[Selected excerpt Boundary: Start]
Why? Where does it come from? Who knows.
And are Nepalis even aware that they do this? If so how many or what percent? I wonder.
A dear friend did draw my attention to the fact that numbers have symbolic significance for Hindus. Zero for example holds some significance. And, depending on what they are talking about, or depending on the context, even or odd numbers hold significance. But apart from that, I was not able to find any concrete source detailing the reasons.
Regardless, while with this practice I haven’t been able to decide if there are any detrimental ramifications or consequences, there’s surely many practices and behaviors also driven by unconscious biases which aren’t so innocuous. Sufficient Nepalis, for instances, display unconscious or internalized casteism in their beliefs, attitudes, practices, and behaviors which have had devastating consequences for the society. Many, not surprisingly, struggle to recognize they suffer from unconscious bias or prejudices when it comes to what we believe about people from other castes or the way we engage with–or treat–people belonging to other castes etc. Worse, many explain it away as “culture” or “tradition.” The caste system has corrupted pretty much every Nepali mind but many can’t even enumerate some of the ways it has, forget about be able to estimate the extent to which it has.
So, let me leave you with two more important questions whose answer you won’t find at the bottom 😀 because I myself don’t know. As humans we all suffer from cognitive biases. Not surprisingly, Nepalis ALSO appear to have some peculiar biases as demonstrated by the age distribution data. What other such peculiar unconscious and internalized biases do Nepalis hold? What do you think have been the consequences of that to the society, if any?
Additional Reading
Links to a few blog posts about unexpected, eye-opening, fortuitous, strange discoveries I have made about Nepal from data and/or data analysis.
- Until I converted the marital status data found in the 2011 Census Report into pie charts I had NO idea that more than a third (36%) of Nepal’s age nine and older population were unmarried and almost 3 in 4 (74%) married females had been married (off) before they turned 20!
- Until I converted the education level data into histograms, I had no idea that the level of education of the population of Nepal was so abysmally low–much less than 10% have 12 or more years of education!
[Selected excerpt Boundary: End]
[Dataset excerpts Boundary: Start]
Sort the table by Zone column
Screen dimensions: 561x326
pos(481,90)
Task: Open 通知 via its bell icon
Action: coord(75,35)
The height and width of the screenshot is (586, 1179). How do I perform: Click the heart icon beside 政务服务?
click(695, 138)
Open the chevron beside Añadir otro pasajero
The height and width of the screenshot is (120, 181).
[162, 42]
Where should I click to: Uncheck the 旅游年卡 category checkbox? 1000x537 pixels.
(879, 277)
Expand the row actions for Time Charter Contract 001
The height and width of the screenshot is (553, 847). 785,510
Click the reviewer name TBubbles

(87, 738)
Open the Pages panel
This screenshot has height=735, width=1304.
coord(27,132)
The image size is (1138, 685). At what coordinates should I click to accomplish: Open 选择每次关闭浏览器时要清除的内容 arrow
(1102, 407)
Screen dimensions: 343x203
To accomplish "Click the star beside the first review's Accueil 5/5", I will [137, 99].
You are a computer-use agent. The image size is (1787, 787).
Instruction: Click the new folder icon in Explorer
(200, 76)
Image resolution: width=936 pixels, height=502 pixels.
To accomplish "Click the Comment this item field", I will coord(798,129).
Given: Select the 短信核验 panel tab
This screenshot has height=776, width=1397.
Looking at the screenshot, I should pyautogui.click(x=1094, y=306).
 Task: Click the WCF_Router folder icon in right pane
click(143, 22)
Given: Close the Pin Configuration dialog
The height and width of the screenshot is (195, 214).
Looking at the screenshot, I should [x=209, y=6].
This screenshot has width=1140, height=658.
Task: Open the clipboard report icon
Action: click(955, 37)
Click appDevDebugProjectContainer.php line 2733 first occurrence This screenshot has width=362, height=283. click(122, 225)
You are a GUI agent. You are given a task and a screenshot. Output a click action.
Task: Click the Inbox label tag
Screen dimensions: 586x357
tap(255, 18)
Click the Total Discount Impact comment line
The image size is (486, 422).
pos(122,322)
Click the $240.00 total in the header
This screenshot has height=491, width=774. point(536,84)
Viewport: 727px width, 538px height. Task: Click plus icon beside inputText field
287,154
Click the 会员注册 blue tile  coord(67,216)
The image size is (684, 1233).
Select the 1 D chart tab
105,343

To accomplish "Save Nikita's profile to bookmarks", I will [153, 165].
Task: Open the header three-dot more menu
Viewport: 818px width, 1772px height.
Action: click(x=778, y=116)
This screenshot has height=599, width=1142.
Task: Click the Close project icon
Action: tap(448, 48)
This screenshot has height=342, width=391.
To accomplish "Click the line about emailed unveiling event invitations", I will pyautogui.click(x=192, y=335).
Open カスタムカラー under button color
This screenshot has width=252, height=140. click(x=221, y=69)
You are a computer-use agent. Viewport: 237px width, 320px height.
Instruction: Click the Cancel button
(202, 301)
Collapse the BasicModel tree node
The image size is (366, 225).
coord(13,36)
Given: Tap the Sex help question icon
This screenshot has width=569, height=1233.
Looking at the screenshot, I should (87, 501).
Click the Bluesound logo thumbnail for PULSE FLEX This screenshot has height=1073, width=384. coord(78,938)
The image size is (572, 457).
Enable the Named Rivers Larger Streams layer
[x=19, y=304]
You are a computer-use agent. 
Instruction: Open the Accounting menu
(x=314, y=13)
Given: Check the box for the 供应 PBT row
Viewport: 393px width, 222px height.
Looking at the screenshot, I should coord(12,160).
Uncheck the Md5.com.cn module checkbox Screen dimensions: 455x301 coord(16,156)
[Dataset excerpts Boundary: End]
=== Study questions ===
**A.** Translate this sentence from the post on Nepali biases into Spanish: "Worse, many explain it away as “culture” or “tradition.”"
**B.** Carry on the post on Nepali biases past its final sentence.
The data have no connection to the post on Nepali biases.

=== Answers for the exercise ===
**A.** Peor aún, muchos lo justifican como «cultura» o «tradición».

**B.**
- Another time I was creating charts and graphs, I discovered that the Government of Nepal hid a lot of information about the population of the country before 1952-54 and even during the rule of the Shah autocrats, notably about the ethnic/caste composition of the population.
- Tracking COVID-19 data for Nepal and also related data, a chart alerted me to the fact that the country was reporting on antigen-positive cases but NOT tracking them at all!
- Tracking COVID-19 vaccination drive in Nepal and analyzing vaccine data, I discovered that we suffered from vaccine inequity.
- Less than 10% of those in their last year of kindergarten when, in 2009-10, data for the the 2011 Census Report were being collected made it through 12th grade in 2022!
- Something really shocking I learned was that the biggest killer of reproductive age females in Nepal is suicide!
- I discovered data that show how the level of violence again children in Nepal is unacceptably high, much higher than I had expected.
- I discovered data that show females in Nepal are raised to have unexpectedly high tolerance for violence against them from both their husband and mother-in-law.
(Answer: In the case of the population of the United Kingdom, relative frequency of even digits 0-9 is slightly higher because the frequencies decreases from 0 to 9 and among the top half (0-4) are three even numbers (0, 2, and 4) while the bottom has only two (6 and 8). In the case of the population of Nepal, relative frequency of even digits is so much higher because the most frequent (0), and the third and fourth most frequent digits (2 and 8) are even digits while only the second most frequent (5) and the least frequent (9) are odd digits.)